═════ MATERIAL PROVIDED

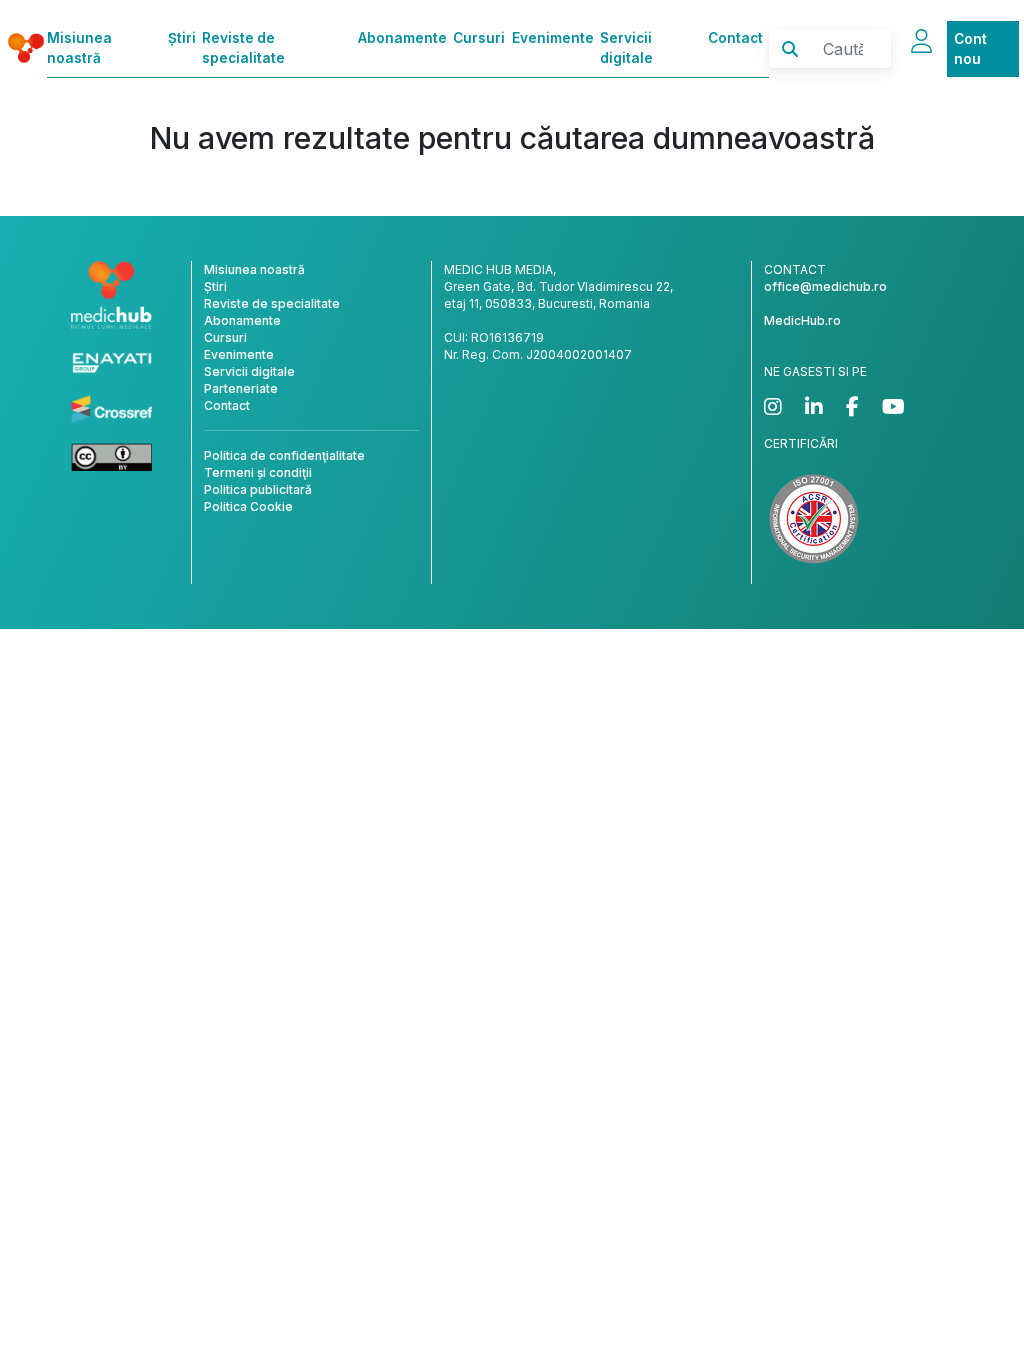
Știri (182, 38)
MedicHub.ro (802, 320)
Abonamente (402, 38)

══════════
═════ MATERIAL PROVIDED

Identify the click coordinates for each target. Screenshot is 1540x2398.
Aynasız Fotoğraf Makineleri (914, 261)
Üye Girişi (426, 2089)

══════════
═════ MATERIAL PROVIDED

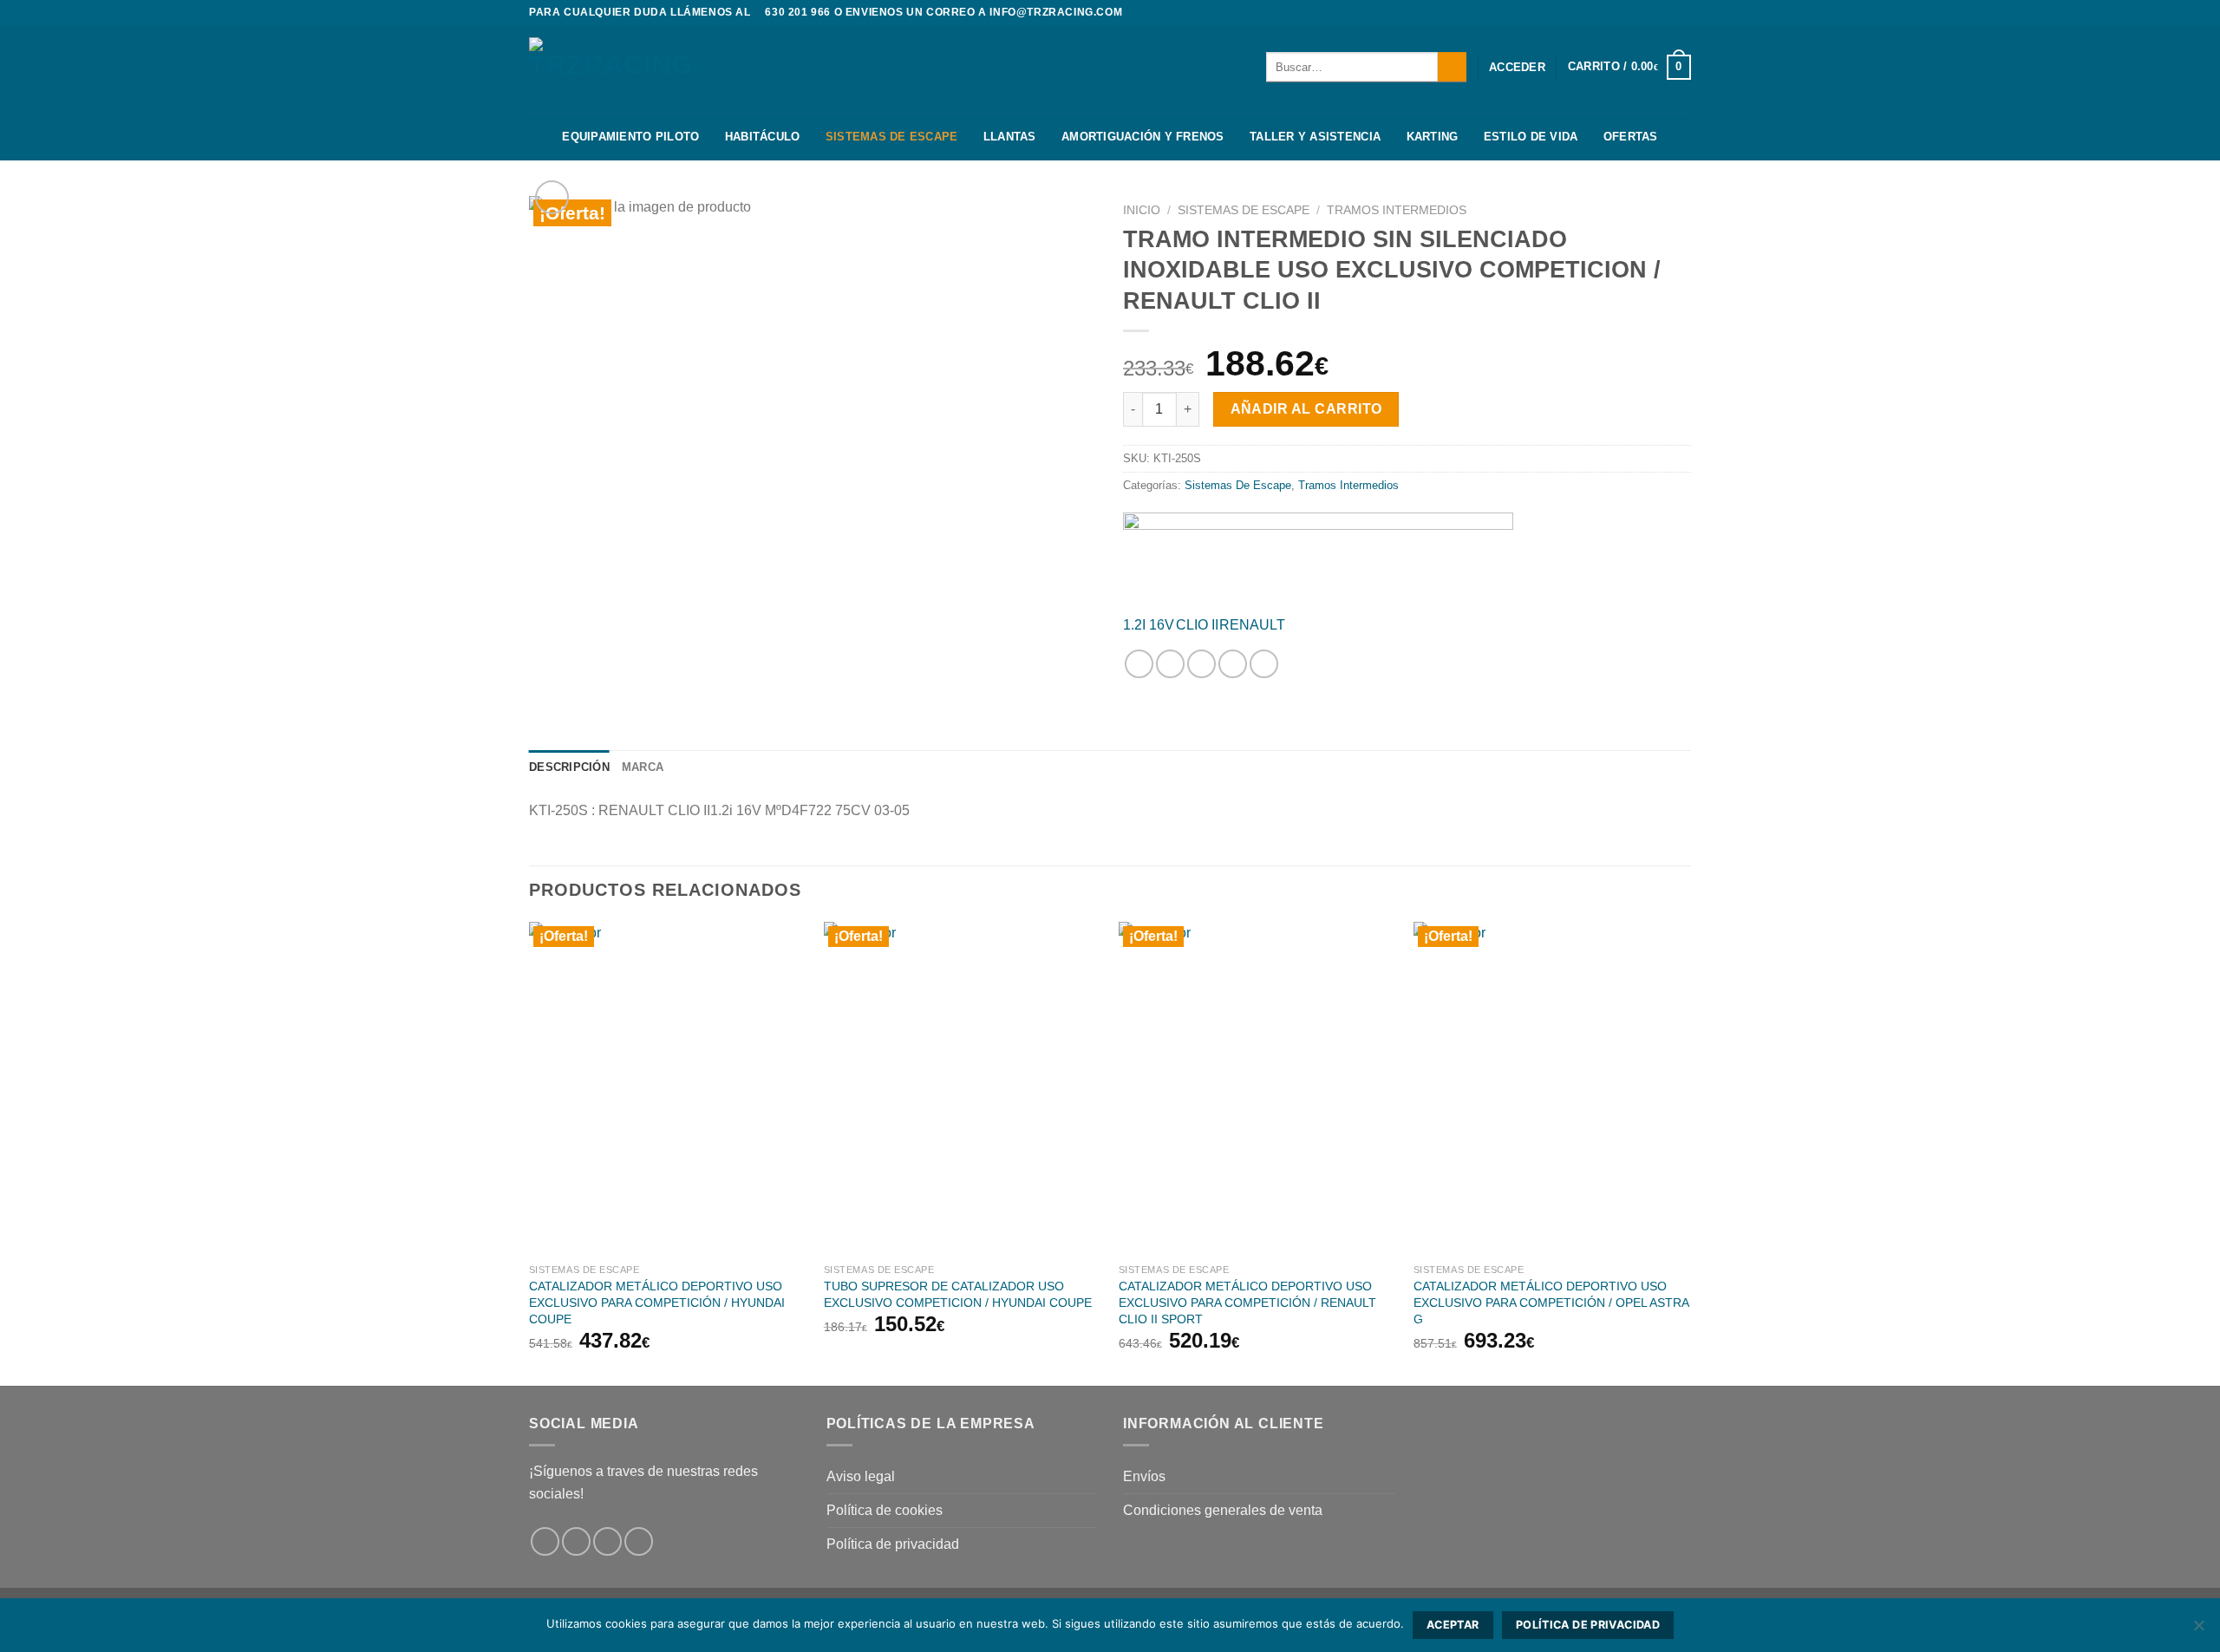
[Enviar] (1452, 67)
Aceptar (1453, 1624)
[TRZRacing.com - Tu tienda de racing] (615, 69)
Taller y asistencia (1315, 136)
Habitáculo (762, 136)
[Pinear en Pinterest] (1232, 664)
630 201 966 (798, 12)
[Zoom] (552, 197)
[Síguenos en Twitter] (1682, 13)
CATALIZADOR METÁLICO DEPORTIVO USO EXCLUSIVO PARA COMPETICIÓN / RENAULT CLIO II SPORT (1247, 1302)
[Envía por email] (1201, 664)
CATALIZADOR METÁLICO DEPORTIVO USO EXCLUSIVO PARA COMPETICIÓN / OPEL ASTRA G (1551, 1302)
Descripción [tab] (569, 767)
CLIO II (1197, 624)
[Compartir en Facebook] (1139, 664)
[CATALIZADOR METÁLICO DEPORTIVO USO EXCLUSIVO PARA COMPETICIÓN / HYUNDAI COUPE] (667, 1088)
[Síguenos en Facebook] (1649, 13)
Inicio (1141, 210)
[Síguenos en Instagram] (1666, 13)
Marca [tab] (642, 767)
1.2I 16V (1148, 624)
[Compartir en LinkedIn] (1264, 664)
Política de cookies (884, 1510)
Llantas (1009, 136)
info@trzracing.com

══════════

**BRIEF**
After locating the line with "Política de cookies (884, 1510)" above, return that line and every later line through the one with "info@trzracing.com", word for word and with nothing else.

**OUTPUT OF THE EXERCISE**
Política de cookies (884, 1510)
Llantas (1009, 136)
info@trzracing.com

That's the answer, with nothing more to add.